PROMPT -> Write the data out again, matching every line exactly.

***

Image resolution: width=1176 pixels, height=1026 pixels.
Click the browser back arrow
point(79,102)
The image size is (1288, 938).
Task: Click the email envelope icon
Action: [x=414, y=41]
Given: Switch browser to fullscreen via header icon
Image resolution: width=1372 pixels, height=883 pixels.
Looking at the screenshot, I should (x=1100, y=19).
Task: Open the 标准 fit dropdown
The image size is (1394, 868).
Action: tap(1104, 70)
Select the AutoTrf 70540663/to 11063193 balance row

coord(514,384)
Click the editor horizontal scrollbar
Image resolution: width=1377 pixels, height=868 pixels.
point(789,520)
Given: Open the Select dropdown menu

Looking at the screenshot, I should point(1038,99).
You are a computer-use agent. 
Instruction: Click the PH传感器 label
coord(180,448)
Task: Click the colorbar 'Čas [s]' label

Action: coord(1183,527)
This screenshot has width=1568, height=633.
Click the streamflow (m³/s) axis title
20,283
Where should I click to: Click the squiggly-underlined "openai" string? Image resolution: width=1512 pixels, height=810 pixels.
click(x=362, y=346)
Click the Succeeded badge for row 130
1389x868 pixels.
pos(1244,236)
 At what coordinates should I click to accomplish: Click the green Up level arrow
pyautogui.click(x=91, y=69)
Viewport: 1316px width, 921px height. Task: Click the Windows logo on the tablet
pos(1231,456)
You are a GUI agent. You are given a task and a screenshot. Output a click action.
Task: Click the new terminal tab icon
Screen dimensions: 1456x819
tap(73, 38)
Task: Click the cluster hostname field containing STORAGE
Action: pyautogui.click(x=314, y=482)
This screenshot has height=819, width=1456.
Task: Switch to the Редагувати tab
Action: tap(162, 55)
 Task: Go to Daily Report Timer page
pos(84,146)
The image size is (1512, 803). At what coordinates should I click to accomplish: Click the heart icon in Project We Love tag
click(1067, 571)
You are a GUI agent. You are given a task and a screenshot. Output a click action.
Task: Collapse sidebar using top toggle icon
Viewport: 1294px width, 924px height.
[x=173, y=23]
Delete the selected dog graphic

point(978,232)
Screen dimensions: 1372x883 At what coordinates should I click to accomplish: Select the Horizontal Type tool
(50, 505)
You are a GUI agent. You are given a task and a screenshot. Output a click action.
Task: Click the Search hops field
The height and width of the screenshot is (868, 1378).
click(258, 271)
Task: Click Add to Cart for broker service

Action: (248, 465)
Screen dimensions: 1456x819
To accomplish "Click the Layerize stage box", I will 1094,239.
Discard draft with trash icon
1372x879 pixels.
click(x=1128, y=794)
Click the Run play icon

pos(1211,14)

***

PROBLEM SOLUTION ->
Image resolution: width=1176 pixels, height=1026 pixels.
Click the browser back arrow
point(79,102)
The image size is (1288, 938).
Task: Click the email envelope icon
Action: [x=414, y=41]
Given: Switch browser to fullscreen via header icon
Image resolution: width=1372 pixels, height=883 pixels.
Looking at the screenshot, I should (x=1100, y=19).
Task: Open the 标准 fit dropdown
The image size is (1394, 868).
Action: tap(1104, 70)
Select the AutoTrf 70540663/to 11063193 balance row

coord(514,384)
Click the editor horizontal scrollbar
Image resolution: width=1377 pixels, height=868 pixels.
point(789,520)
Given: Open the Select dropdown menu

Looking at the screenshot, I should point(1038,99).
You are a computer-use agent. 
Instruction: Click the PH传感器 label
coord(180,448)
Task: Click the colorbar 'Čas [s]' label

Action: coord(1183,527)
This screenshot has width=1568, height=633.
Click the streamflow (m³/s) axis title
20,283
Where should I click to: Click the squiggly-underlined "openai" string? Image resolution: width=1512 pixels, height=810 pixels.
click(x=362, y=346)
Click the Succeeded badge for row 130
1389x868 pixels.
pos(1244,236)
 At what coordinates should I click to accomplish: Click the green Up level arrow
pyautogui.click(x=91, y=69)
Viewport: 1316px width, 921px height. Task: Click the Windows logo on the tablet
pos(1231,456)
You are a GUI agent. You are given a task and a screenshot. Output a click action.
Task: Click the new terminal tab icon
Screen dimensions: 1456x819
tap(73, 38)
Task: Click the cluster hostname field containing STORAGE
Action: pyautogui.click(x=314, y=482)
This screenshot has height=819, width=1456.
Task: Switch to the Редагувати tab
Action: tap(162, 55)
 Task: Go to Daily Report Timer page
pos(84,146)
The image size is (1512, 803). At what coordinates should I click to accomplish: Click the heart icon in Project We Love tag
click(1067, 571)
You are a GUI agent. You are given a task and a screenshot. Output a click action.
Task: Collapse sidebar using top toggle icon
Viewport: 1294px width, 924px height.
[x=173, y=23]
Delete the selected dog graphic

point(978,232)
Screen dimensions: 1372x883 At what coordinates should I click to accomplish: Select the Horizontal Type tool
(50, 505)
You are a GUI agent. You are given a task and a screenshot. Output a click action.
Task: Click the Search hops field
The height and width of the screenshot is (868, 1378).
click(258, 271)
Task: Click Add to Cart for broker service

Action: (248, 465)
Screen dimensions: 1456x819
To accomplish "Click the Layerize stage box", I will 1094,239.
Discard draft with trash icon
1372x879 pixels.
click(x=1128, y=794)
Click the Run play icon

pos(1211,14)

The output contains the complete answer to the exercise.